To find the most probable state, we will maximize the multinomial coefficient \(\binom{n}{n_1, n_2, \dots, n_6}\) under the constraint \(\sum_{i=1}^{6} i n_i = n \alpha\).

A form of Stirling’s approximation states \(n! \approx \left ( \frac{n}{e} \right )^{n}\). In particular, this implies

\[\begin{aligned} \binom{n}{n_1, n_2, \dots, n_6} & \approx \frac{\left ( \frac{n}{e} \right )^n}{\prod_{i=1}^{6} \left( \frac{n_i}{e} \right)^n} \\ &= \prod_{i=1}^{6} \left( \frac{n}{n_i} \right)^{n_i} \\ & = \exp \left( n H (\frac{n_1}{n}, \frac{n_2}{n}, \cdots, \frac{n_6}{n}) \right).\end{aligned}\]

This shows that maximizing \(\binom{n}{n_1, n_2, \dots, n_6}\) under the given constraints is nearly equivalent to maximizing \(H(p_1, \dots, p_6)\) under the constraint \(\sum_{i} i p_i = \alpha\). Applying the theorem, the maximum entropy distribution is

\[\begin{aligned} p_i^{*} = \frac{e^{\lambda_i}}{\sum_{i=1}^{6} e^{\lambda_i}},\end{aligned}\] where \(\lambda\) is chosen so that \(\sum_{i} i p_i^{*} = \alpha\). Returning to the original question, the most probable state is \((np_1^{*}, np_2^{*}, \dots, n p_6^{*})\) and we expect \(n_i^{*} = n p_i^{*}\) dice showing face \(i\).

## The Wallis experiment

This experiment is due to Graham Wallis who mentioned it to E.T. Jaynes in 1962 Jaynes, Edwin T. *Probability theory: The logic of science.* Cambridge university press, 2003. .

Suppose Alice is a researcher trying to understand some data. She is studying a phenomenon and wants to estimate a prior probability distribution among \(m\) possible outcomes. She has some prior information about what the phenomenon looks like.
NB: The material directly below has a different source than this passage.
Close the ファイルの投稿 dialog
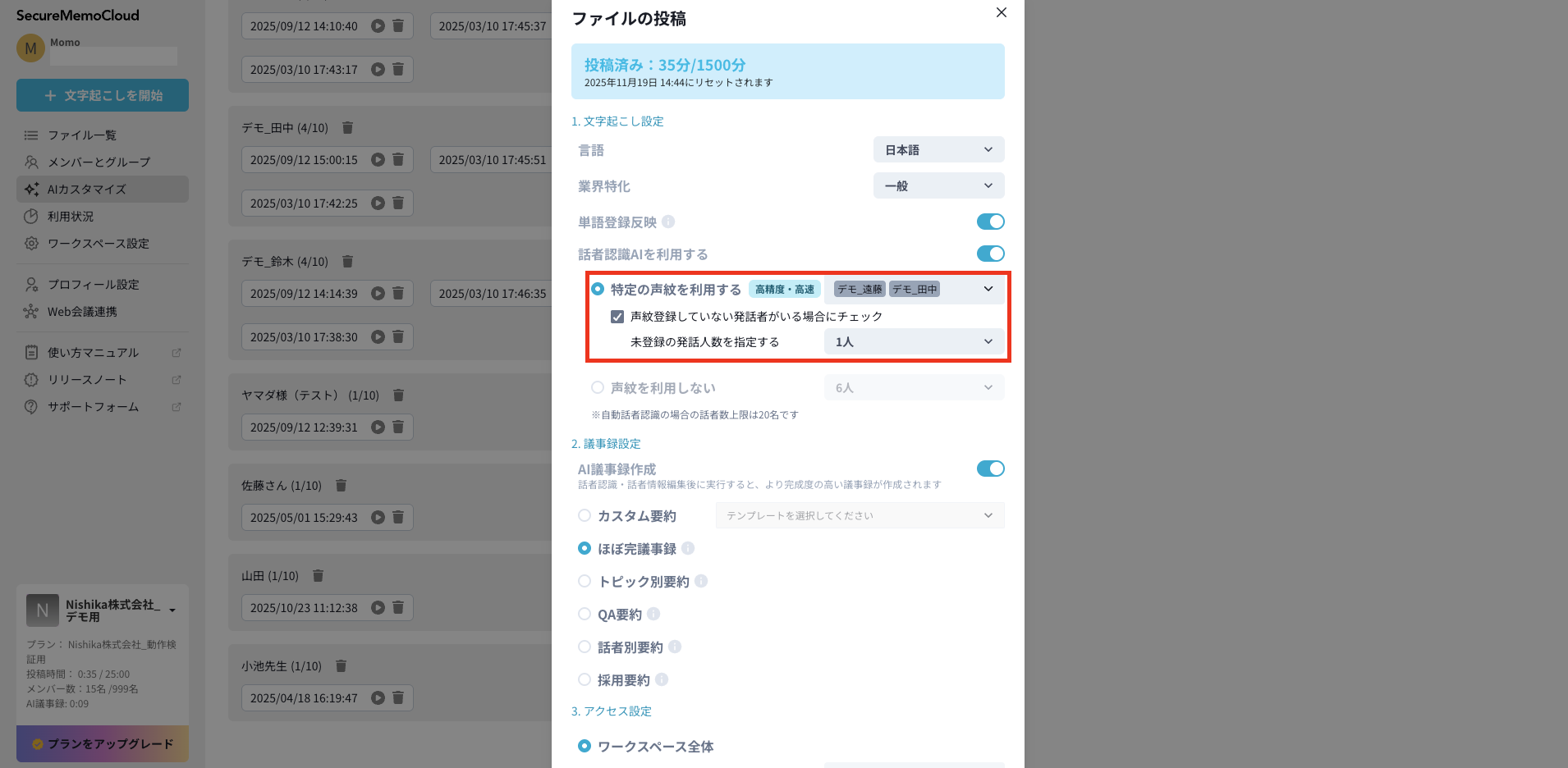The image size is (1568, 768). (x=1001, y=13)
To estimate the distribution, she runs the following experiment:

- Randomly distribute \(N\) quanta of probability, each worth \(\frac{1}{N}\), among the \(m\) possibilities.
- Check if the probability assignment is consistent with her prior information. If inconsistent: reject and try again.
- If the assignment agrees with her prior information, her estimated prior distribution \(\mathbf{p}\) is given by \[\begin{aligned} \mathbf{p}_i = \frac{n_i}{N}; \qquad i \in \left\{ 1, 2, \dots, m \right\} \end{aligned}\] where \(\mathbf{p}_i\) is the probability of the \(i\)-th outcome, and \(n_i\) is the number of quanta that were assigned to the \(i\)-th proposition.
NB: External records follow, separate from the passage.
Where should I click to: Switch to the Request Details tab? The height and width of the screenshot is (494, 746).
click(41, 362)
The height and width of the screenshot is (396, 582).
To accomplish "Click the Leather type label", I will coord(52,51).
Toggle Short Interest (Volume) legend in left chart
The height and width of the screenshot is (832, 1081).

As we’ll see, this experiment has deep ties to the principle of maximum entropy. We now ask: what is the most probable prior distribution Alice will arrive at?

The probability of any particular probability distribution \(\mathbf{p}\) is given by a multinomial coefficient. \[\begin{aligned} \Pr(\mathbf{p}) = \frac{N!}{n_1! n_2 ! \cdots n_m!} m^{-N},\end{aligned}\]
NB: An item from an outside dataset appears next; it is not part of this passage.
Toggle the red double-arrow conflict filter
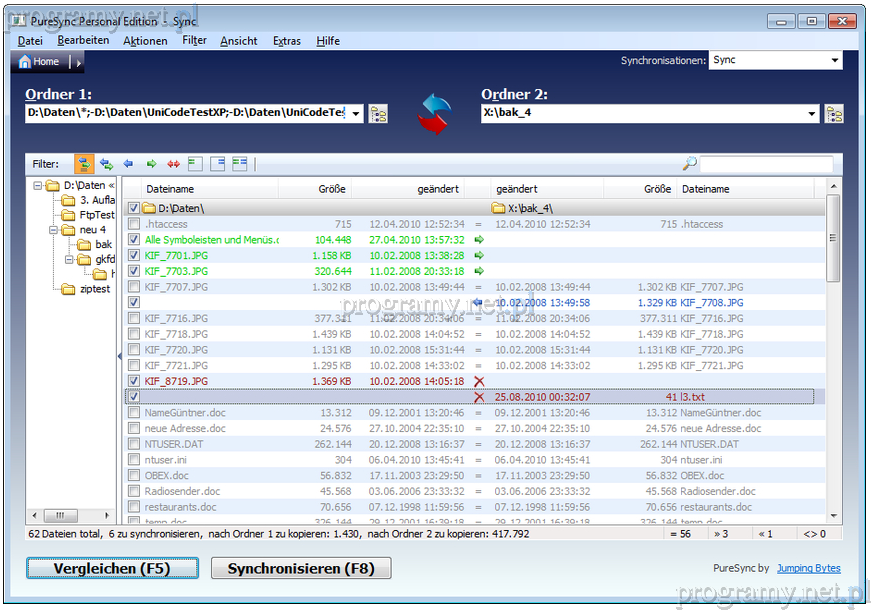This screenshot has height=610, width=872. coord(173,163)
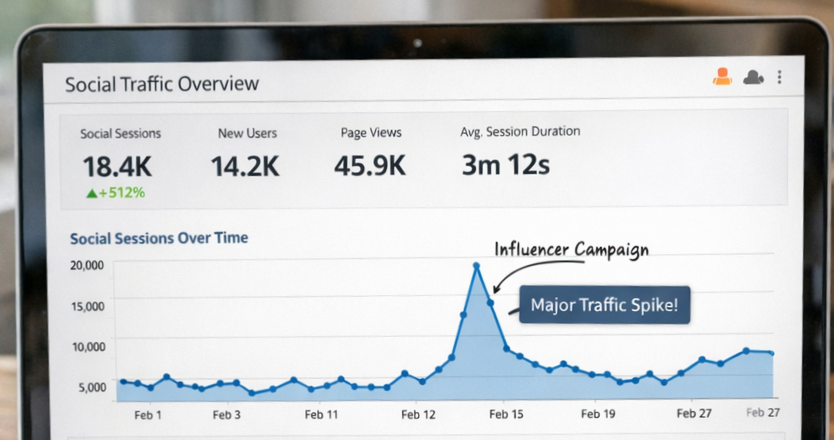Click the Social Sessions Over Time heading

159,238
To find the most likely distribution \(\mathbf{p}\), it suffices to maximize the term \(A = \frac{N!}{n_1! n_2! \cdots n_m!}\), or a monotonically increasing function of \(A\), e.g. \(\frac{1}{N} \log A\). \[\begin{aligned} \argmax_{\mathbf{p}} A &= \argmax_{\mathbf{p}} \frac{1}{N} \log A \\ &= \argmax_{\mathbf{p}} \frac{1}{N} \log \frac{N!}{n_1! n_2! \cdots n_m!} \\ &= \argmax_{\mathbf{p}} \frac{1}{N} \log \frac{N!}{(N \mathbf{p}_1)! (N \mathbf{p}_2)! \cdots (N \mathbf{p}_m)!} \\ &= \argmax_{\mathbf{p}} \frac{1}{N} \left( \log N! - \sum_{i=1}^{m} \log (N \mathbf{p}_i)! \right)\end{aligned}\]

What is the limit of this quantity as the number of trials \(N \to \infty\)? Applying Stirling’s approximation: \[\begin{aligned} \argmax_{\mathbf{p}} \lim_{N \to \infty} \left ( \frac{1}{N} \log A \right ) &= \argmax_{\mathbf{p}} \frac{1}{N} \left( N \log N - \sum_{i=1}^{m} N p_i \log (N p_i) \right) \\ &= \argmax_{\mathbf{p}} \left ( \log N - \sum_{i=1}^{m} {p_i} \log (N p_i) \right ) \\ & = \argmax_{\mathbf{p}} \left ( - \sum_{i=1}^{m} p_i \log p_i \right ) \\ & = \argmax_{\mathbf{p}} H(\mathbf{p}).\end{aligned}\]

In conclusion, Alice’s experiment will most likely converge to the maximum entropy distribution as \(N \to \infty\).